Aim of the task:
Lines in the data below that contain the word "agent" are to be copied.

(Stored data entries)
::::::::
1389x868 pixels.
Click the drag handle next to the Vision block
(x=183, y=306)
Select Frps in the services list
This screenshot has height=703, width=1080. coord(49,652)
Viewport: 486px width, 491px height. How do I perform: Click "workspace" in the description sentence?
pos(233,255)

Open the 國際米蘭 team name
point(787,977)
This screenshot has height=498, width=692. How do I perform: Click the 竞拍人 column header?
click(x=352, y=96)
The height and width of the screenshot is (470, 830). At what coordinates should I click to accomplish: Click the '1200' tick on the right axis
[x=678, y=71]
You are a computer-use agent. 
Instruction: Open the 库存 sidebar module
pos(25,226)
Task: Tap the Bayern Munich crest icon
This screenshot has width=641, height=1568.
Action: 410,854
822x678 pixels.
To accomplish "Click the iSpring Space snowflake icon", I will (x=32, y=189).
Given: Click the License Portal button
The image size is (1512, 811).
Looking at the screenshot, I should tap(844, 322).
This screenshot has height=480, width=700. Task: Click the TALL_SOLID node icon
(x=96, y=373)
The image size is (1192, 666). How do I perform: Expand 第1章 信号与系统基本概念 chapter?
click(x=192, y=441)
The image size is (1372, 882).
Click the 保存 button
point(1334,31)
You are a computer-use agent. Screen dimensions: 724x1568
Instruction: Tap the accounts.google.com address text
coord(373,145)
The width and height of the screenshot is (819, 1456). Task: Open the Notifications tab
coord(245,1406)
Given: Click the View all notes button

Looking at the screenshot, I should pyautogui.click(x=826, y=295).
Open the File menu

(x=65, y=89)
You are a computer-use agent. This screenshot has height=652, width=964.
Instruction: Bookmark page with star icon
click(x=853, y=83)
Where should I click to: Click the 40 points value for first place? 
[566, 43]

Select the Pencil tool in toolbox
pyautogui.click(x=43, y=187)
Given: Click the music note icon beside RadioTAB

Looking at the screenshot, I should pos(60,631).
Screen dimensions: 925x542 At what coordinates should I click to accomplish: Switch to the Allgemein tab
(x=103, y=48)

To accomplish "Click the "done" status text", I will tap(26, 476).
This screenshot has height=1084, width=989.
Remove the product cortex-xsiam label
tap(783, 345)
::::::::
Response:
You are a computer-use agent. 
You are a computer-use agent. Screen dimensions: 724x1568
You are a computer-use agent. This screenshot has height=652, width=964.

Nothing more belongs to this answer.